In the lawsuit, which has been accepted by Beijing’s Haidian District People’s Court, Kuaishou claims that searches for the keyword “Kuaishou” on the app store, 360 Mobile Assistant, leads users to a paid advertisement on Douyin, according to a court statement released Tuesday.

Users can directly download the Douyin app after clicking on the advertisement, an act that constitutes infringement of Kuaishou’s trademark rights, the plaintiff alleges. Labeling such practice as “unfair competition,” Kuaishou is demanding compensation of 5 million yuan ($705,000), the court said.

The case is now under investigation, the statement said.

Tencent-backed Kuaishou is China’s second-largest short video platform after ByteDance-owned Douyin, which has recently amassed more than 2 billion downloads on Apple’s App Store and Google Play Store combined.
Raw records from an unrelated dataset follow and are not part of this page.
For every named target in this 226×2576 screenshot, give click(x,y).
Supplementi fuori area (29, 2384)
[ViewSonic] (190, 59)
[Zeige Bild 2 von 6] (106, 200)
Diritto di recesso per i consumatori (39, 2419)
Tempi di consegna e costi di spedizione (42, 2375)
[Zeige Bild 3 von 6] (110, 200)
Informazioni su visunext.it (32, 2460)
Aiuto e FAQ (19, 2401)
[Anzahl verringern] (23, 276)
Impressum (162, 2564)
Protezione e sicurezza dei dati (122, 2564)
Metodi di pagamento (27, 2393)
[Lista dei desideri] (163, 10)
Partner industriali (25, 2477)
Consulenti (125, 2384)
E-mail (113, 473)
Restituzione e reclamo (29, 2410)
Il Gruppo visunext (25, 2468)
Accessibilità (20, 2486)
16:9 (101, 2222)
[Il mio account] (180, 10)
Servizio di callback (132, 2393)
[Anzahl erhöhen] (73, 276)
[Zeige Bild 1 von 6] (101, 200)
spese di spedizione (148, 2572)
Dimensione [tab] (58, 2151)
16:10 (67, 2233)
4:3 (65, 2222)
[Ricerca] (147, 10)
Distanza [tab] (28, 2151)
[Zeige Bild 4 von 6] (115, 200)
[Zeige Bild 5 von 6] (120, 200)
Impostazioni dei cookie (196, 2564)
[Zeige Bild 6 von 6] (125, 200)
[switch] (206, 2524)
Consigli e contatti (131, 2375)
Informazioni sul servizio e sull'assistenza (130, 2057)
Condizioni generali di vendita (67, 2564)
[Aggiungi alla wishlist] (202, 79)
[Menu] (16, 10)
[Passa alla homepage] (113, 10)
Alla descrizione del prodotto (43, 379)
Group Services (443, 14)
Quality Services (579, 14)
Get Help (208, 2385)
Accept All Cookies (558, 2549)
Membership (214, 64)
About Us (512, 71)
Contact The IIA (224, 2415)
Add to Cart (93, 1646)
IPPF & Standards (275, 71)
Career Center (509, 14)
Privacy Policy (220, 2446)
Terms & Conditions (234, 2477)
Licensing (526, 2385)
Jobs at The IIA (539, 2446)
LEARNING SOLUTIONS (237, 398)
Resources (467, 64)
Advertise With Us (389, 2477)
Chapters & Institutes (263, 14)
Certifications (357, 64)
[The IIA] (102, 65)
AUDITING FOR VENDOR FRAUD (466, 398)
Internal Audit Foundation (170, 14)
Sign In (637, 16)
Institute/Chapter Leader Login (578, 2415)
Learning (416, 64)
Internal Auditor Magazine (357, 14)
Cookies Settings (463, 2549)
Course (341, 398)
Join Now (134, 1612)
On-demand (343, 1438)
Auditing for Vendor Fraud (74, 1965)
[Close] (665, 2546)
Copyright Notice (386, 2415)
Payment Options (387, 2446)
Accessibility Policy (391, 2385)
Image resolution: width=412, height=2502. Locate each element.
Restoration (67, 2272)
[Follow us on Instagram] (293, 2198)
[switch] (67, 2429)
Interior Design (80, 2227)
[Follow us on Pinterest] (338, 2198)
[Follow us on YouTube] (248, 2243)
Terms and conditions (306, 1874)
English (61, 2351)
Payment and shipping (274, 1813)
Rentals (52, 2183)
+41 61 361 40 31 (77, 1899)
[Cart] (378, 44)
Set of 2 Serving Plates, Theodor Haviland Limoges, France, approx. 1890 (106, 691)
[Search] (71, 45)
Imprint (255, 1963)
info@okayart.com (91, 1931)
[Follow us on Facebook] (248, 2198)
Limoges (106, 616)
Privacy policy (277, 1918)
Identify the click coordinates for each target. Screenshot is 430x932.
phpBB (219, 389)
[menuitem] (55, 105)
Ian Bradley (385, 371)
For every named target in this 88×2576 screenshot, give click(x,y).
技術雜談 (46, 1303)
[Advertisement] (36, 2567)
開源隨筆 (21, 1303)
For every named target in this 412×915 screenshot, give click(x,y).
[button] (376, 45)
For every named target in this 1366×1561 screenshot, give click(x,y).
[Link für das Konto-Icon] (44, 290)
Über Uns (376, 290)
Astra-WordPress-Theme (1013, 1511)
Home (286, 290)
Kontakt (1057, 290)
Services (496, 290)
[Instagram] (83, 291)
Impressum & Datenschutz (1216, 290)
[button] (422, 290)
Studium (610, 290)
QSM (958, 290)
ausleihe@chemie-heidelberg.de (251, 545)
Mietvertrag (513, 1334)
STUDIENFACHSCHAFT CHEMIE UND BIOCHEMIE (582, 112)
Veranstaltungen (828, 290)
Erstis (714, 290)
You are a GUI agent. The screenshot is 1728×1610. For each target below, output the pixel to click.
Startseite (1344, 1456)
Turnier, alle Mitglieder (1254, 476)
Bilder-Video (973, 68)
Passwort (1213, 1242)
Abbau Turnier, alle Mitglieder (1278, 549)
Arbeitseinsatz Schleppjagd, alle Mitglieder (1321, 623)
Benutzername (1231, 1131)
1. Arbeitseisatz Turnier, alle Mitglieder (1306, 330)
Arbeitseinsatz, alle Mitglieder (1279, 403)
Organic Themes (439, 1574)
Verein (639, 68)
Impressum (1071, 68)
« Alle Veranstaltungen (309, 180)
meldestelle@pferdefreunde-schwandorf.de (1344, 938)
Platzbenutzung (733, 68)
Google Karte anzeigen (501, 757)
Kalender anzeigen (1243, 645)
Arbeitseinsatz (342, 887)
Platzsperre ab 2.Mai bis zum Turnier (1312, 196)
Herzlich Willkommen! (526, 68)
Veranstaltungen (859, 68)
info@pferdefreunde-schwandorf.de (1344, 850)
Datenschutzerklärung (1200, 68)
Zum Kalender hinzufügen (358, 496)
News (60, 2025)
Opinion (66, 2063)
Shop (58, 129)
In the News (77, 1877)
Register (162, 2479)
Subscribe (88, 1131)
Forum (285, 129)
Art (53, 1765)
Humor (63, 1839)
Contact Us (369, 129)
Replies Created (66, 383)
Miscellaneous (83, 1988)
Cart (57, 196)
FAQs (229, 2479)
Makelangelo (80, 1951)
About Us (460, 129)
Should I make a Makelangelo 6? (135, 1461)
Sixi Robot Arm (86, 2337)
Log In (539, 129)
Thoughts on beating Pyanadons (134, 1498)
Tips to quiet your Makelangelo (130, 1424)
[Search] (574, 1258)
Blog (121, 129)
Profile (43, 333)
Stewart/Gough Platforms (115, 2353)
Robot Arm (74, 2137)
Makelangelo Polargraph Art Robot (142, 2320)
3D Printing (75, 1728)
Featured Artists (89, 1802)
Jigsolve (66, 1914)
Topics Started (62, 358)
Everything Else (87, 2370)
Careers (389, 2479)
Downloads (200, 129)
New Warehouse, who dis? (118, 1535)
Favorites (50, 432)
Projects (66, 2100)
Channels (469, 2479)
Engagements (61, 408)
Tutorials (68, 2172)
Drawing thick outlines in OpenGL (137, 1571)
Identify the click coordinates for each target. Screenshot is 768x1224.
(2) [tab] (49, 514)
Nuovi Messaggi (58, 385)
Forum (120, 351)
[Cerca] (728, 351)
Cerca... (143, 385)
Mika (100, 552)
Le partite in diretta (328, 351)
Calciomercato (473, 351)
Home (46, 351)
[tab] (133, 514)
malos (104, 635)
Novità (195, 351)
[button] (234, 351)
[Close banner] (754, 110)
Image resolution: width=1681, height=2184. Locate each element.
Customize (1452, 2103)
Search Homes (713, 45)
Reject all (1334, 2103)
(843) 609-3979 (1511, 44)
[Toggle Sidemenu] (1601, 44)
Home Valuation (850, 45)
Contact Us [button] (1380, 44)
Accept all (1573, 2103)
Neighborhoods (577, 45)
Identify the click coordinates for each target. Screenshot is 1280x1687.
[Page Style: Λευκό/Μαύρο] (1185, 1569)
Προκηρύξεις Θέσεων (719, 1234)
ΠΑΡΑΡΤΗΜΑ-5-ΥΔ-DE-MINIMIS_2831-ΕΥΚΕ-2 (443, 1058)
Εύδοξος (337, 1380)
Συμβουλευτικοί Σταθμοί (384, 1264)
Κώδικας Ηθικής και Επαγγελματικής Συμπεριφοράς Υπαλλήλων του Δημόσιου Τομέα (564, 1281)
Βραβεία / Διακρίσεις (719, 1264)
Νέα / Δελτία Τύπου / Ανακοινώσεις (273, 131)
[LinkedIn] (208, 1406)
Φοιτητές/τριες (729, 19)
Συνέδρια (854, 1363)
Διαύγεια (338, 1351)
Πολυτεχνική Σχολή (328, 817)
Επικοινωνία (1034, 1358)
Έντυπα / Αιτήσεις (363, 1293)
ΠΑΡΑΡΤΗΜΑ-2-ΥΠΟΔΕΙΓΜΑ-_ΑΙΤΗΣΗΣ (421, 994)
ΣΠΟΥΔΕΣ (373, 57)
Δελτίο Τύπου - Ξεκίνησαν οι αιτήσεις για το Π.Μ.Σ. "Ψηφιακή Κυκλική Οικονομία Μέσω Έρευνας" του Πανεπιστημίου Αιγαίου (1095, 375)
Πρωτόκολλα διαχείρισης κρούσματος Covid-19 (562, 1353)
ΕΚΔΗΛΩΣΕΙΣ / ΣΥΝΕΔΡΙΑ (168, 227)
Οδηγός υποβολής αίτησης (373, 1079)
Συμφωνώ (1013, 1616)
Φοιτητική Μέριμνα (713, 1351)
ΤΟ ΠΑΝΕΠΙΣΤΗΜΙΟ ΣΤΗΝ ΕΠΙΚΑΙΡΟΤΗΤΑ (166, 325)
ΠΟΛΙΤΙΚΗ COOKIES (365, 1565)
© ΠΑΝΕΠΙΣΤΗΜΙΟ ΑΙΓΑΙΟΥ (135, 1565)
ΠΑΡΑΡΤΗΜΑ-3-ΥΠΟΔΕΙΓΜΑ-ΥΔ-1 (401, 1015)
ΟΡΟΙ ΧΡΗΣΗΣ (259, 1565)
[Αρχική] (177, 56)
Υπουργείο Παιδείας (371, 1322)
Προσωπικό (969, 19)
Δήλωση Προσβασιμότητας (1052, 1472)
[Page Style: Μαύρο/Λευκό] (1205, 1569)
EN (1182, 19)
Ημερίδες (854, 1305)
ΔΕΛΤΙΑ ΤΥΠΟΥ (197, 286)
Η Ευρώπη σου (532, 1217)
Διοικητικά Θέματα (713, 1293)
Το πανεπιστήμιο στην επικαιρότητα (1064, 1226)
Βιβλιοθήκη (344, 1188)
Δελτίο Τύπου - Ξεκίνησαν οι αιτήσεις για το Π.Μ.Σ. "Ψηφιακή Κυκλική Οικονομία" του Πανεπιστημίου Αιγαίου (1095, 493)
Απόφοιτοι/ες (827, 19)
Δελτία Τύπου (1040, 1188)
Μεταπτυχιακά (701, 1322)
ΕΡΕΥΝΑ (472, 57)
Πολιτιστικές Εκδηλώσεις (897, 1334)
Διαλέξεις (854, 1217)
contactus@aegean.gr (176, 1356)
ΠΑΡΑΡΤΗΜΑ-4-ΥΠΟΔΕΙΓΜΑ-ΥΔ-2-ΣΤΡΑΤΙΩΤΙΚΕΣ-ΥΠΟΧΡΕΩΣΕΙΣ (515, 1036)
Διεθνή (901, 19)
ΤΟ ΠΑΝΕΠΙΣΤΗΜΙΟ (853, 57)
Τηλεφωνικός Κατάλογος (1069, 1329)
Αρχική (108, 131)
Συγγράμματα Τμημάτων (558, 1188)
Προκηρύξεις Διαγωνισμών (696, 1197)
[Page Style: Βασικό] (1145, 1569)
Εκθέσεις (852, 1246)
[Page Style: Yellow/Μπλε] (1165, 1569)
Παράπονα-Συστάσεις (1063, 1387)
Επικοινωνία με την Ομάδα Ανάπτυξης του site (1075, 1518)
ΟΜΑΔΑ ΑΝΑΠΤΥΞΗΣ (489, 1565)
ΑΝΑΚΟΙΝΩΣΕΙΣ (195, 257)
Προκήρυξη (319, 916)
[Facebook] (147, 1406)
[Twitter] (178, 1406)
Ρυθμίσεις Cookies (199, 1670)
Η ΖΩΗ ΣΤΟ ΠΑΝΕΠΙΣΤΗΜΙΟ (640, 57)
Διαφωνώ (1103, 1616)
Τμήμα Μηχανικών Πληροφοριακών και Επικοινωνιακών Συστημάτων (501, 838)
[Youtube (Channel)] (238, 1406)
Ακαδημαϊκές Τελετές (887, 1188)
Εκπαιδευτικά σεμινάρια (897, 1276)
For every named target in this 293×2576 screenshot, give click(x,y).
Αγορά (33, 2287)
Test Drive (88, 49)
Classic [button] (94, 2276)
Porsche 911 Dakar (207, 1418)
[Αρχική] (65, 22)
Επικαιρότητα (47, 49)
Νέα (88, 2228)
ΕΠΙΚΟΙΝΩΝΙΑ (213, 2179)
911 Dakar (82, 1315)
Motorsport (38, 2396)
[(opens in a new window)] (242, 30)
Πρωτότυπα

In February, Kuaishou claimed that it had more than 300 million daily active users, a milestone the app achieved after securing the exclusive right to distribute 1 billion yuan worth of cash in digital red envelopes during China Central Television’s 2020 Spring Festival Gala in January. Red envelopes are traditionally given during the Spring Festival with the digital form being their latest manifestation.

Douyin had over 400 million daily active users as of early January.

The case between Kuaishou and Douyin is the latest in a flurry of unfair-competition lawsuits against ByteDance. In December, Baidu sued ByteDance’s news aggregation app Jinri Toutiao for deliberately nudging users searching for Baidu-affiliated content to different results produced by ByteDance’s subsidiaries.